2017-03-01

0.5

[w poprzednim rozdziale]
- Trzymaj się Soohe, dobranoc. - przytulił mnie na krótki moment, po czym pomachał na pożegnanie.
- Dobranoc Jeongguk. - odmachałam i schowałam się w domu. Zamknęłam drzwi na klucz, wpisałam pin i usiadłam w kuchni przy marmurowym blacie. Otworzyłam torbę i uśmiechnięta wyjęłam z niej pięknie zapakowany ramyeon z przyczepionym liścikiem "Smacznego" i mochi {chapssaltteok - ciasteczka ryżowe}. Zjadłam ramyeon, wyrzuciłam pudełeczko do śmieci i biorąc połowę mochi, pochłonęłam je szybciej niż myślałam. Zakrywając resztę, włożyłam ją do lodówki i wbiegłam na górę. Po szybkim prysznicu i sprawdzeniu mediów społecznościowych, położyłam się do łóżka. Nie sądziłam, że ten dzień będzie pełny emocji.
* * *
Upijając łyk ciepłej kawy, przetarłam oczy i głośno ziewnęłam. Spoglądając na zegarek, który wskazywał godzinę trzecią, odstawiłam pusty kubek do zlewu i skierowałam wzrok za okno. Zmrużyłam oczy i podeszłam bliżej niego. Postać, która przemknęła z drugiej strony ulicy i zmierzała do mojego domu, zaintrygowała mnie. Zdziwiona skierowałam się do drzwi nim zadzwonił dzwonek. Zasunęłam bluzę i stanęłam w progu, otwartych drzwi, spoglądając na osobę przede mną. Włosy miała upięte w luźny kucyk, kilka pasm spływało wokół jej okrągłej buzi, a czarne oczy żarzyły się niczym dwa węgielki.
- Tak? - spytałam, przerywając milczenie.
- Witaj. - powiedziała - Nie chciałam cię budzić, ale coś nie dawało mi spokoju. - dziewczyna była widocznie poddenerwowana.

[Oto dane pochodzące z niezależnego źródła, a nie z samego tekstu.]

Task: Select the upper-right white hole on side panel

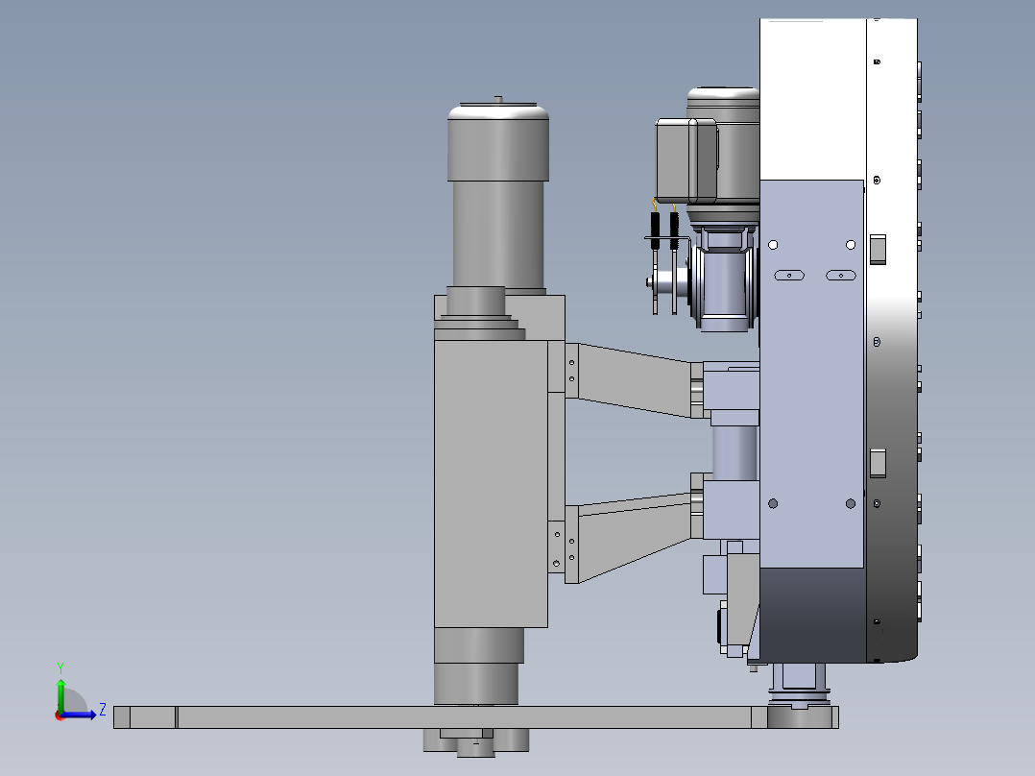Action: click(x=851, y=245)
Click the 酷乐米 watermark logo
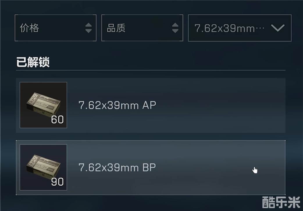303x211 pixels. tap(281, 203)
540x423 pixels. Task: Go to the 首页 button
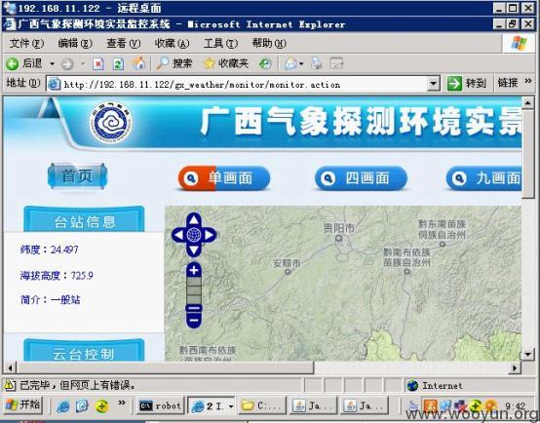tap(77, 176)
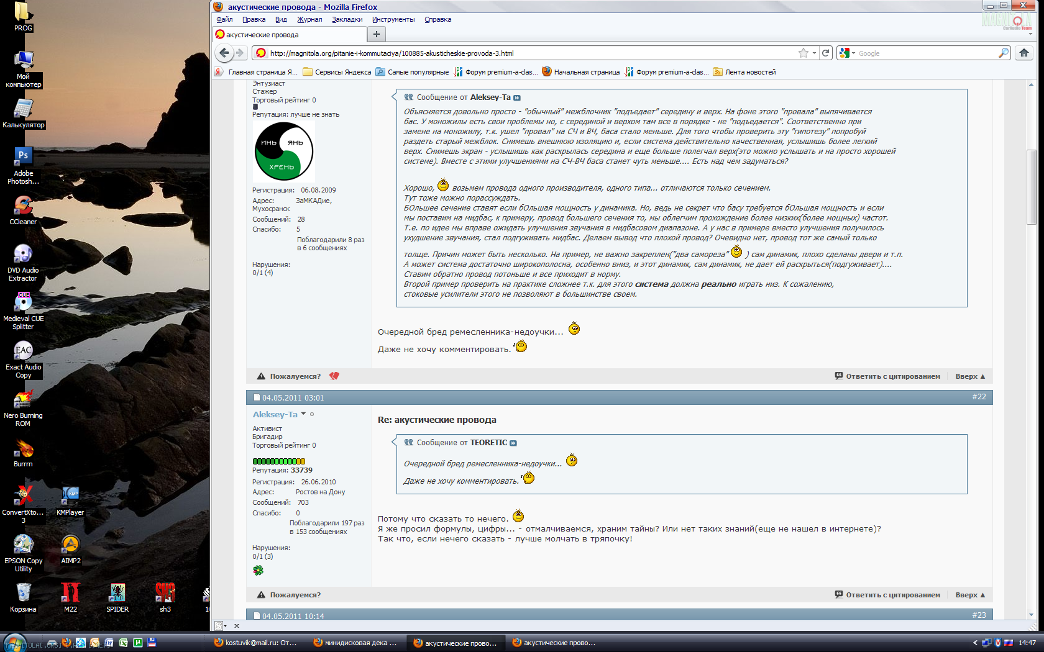
Task: Click view-post icon beside Aleksey-Ta quote
Action: click(x=517, y=98)
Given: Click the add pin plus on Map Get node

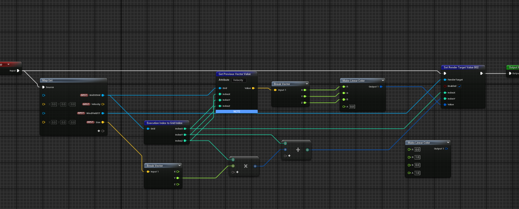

- Wejdź, proszę. - powiedziałam, puszczając ją pierwszą i prowadząc ją na stołki w kuchni. Kiedy usiadłyśmy przy wspólnej herbacie, a dziewczyna uspokoiła się, zaczęłyśmy rozmawiać.
- Wczoraj, po godzinie dwudziestej, zauważyłam, że ktoś kręci się obok twojego domu. Na początku pomyślałam, że to może twój znajomy. - zatrzymała się. - Po jakimś czasie jednak przeskoczył bramkę i wydaje mi się, że próbował się włamać. - upiła łyk herbaty. Jej ręce delikatnie się trzęsły. - Przestraszyłam się i zadzwoniłam na policję, wszystko tłumacząc. Kiedy patrol pojawił się w naszym dystrykcie, nieznajomego już nie było. - westchnęła. - Nie mogłam spać, bo zadręczałam się tym, że może wrócić. - spojrzałam na bladą twarz dziewczyny, po chwili zauważając jej podkrążone oczy, których wcześniej nie widziałam.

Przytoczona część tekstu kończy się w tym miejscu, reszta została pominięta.